Royal would be quick to return his call given that it was a Sunday, and
reminded him of the immediate availability of duty counsel. Mr. Willier was
not told that he could not wait to hear back from Mr. Royal, or that Legal Aid
was his only recourse. There is no indication that his choice to call duty
counsel was the product of coercion. The police had an informational duty to
ensure that Mr. Willier was aware of the availability of Legal Aid, and
compliance with that duty did not interfere with his right to a reasonable
opportunity to contact counsel of choice. Mr. Willier was properly presented
with another route by which to obtain legal advice, an option he voluntarily
chose to exercise.
[44] Further,
the brief interval between Mr. Willier’s attempt to contact Mr. Royal and the
start of the investigative interview did not deprive him of a reasonable
opportunity to contact counsel of choice. The brevity of the interval must be
viewed in light of all the circumstances prior to the commencement of the
interview. After speaking with Legal Aid, Mr. Willier expressed satisfaction
with that advice prior to being questioned. He did not pursue any further
opportunity to contact Mr. Royal, though he was offered an open‑ended
invitation to contact counsel prior to and throughout the interview. If Mr.

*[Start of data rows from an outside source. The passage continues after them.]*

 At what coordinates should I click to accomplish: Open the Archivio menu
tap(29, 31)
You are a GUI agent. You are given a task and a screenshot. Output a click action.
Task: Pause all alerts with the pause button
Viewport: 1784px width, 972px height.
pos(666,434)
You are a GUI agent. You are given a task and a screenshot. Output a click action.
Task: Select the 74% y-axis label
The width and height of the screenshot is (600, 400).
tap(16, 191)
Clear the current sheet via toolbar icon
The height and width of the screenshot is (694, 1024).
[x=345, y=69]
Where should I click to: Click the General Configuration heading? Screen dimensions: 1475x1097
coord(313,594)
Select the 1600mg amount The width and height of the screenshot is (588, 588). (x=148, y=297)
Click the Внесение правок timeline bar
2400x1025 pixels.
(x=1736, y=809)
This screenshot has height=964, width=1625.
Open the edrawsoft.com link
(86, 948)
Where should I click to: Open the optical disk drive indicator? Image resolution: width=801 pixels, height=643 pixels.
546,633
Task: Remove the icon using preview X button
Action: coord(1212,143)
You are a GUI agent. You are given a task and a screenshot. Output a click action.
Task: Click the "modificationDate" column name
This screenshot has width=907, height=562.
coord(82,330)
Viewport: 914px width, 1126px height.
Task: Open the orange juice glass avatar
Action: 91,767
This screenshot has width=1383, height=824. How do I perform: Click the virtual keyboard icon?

Willier maintained any continuing desire to speak with Mr. Royal, or wait
for him to call back, he was not diligent in exercising that right. There is
little more that the police could have done in these circumstances to afford
Mr. Willier a reasonable opportunity to exercise his rights under s. 10 (b).
There was therefore no violation of Mr. Willier’s right to counsel.
V. Disposition
[45]
For these reasons, the appeal is dismissed.
The following are the reasons delivered by
[46] Binnie J. — Subject to the disagreement
I expressed in R. v. Sinclair, 2010 SCC 35, [2010] 2 S.C.R. 310, with
regard to the majority’s interpretation of s. 10 (b) of the Canadian
Charter of Rights and Freedoms , I agree with the Chief Justice and Charron
J. that with respect to the lawyer of choice aspect of the right to counsel
“[i]f the chosen lawyer cannot be available within a reasonable period of time,
detainees are expected to exercise their right to counsel by calling another
lawyer or the police duty to hold off will be suspended” (para. 35). The
situation here is not comparable to Sinclair. As my colleagues note
“[a]fter speaking with Legal Aid, Mr. Willier expressed satisfaction with that
advice prior to being questioned. He did not pursue any further opportunity to
contact [his lawyer of choice], though he was offered an open-ended invitation
to contact counsel prior to and throughout the interview” (para. 44).
[47] I
would therefore join in dismissing the appeal.
The reasons of LeBel, Fish and Abella JJ. were delivered by
[48] LeBel and Fish JJ. — In this case,
subject to our reasons in R. v. Sinclair, 2010 SCC 35, [2010] 2 S.C.R.
310, and R. v. McCrimmon, 2010 SCC 36, [2010] 2 S.C.R. 402, we agree
that the appeal should be dismissed. On the facts, it appears that the
appellant was given ample opportunity to exercise the rights in s. 10 (b)
of the Canadian Charter of Rights and Freedoms that he was claiming, but
he failed to exercise them with diligence.
Appeal dismissed.
Solicitors for the appellant: Dawson Stevens
& Shaigec, Edmonton.
Solicitor for the respondent: Attorney General
of Alberta, Calgary.
Solicitor for the intervener the Director of Public
Prosecutions of Canada: Public Prosecution Service of Canada,
Winnipeg.
Solicitor for the intervener the Attorney General of
Ontario: Attorney General of Ontario, Toronto.
Solicitor for the intervener the Attorney General of
British Columbia: Attorney General of British Columbia, Victoria.
Solicitors for the intervener the Criminal Lawyers’
Association of Ontario: Schreck & Greene, Toronto.
Solicitors for the intervener the British Columbia Civil
Liberties Association: McCarthy Tétrault, Vancouver.
Solicitors for the intervener the Canadian Civil Liberties
Association: McCarthy Tétrault, Toronto.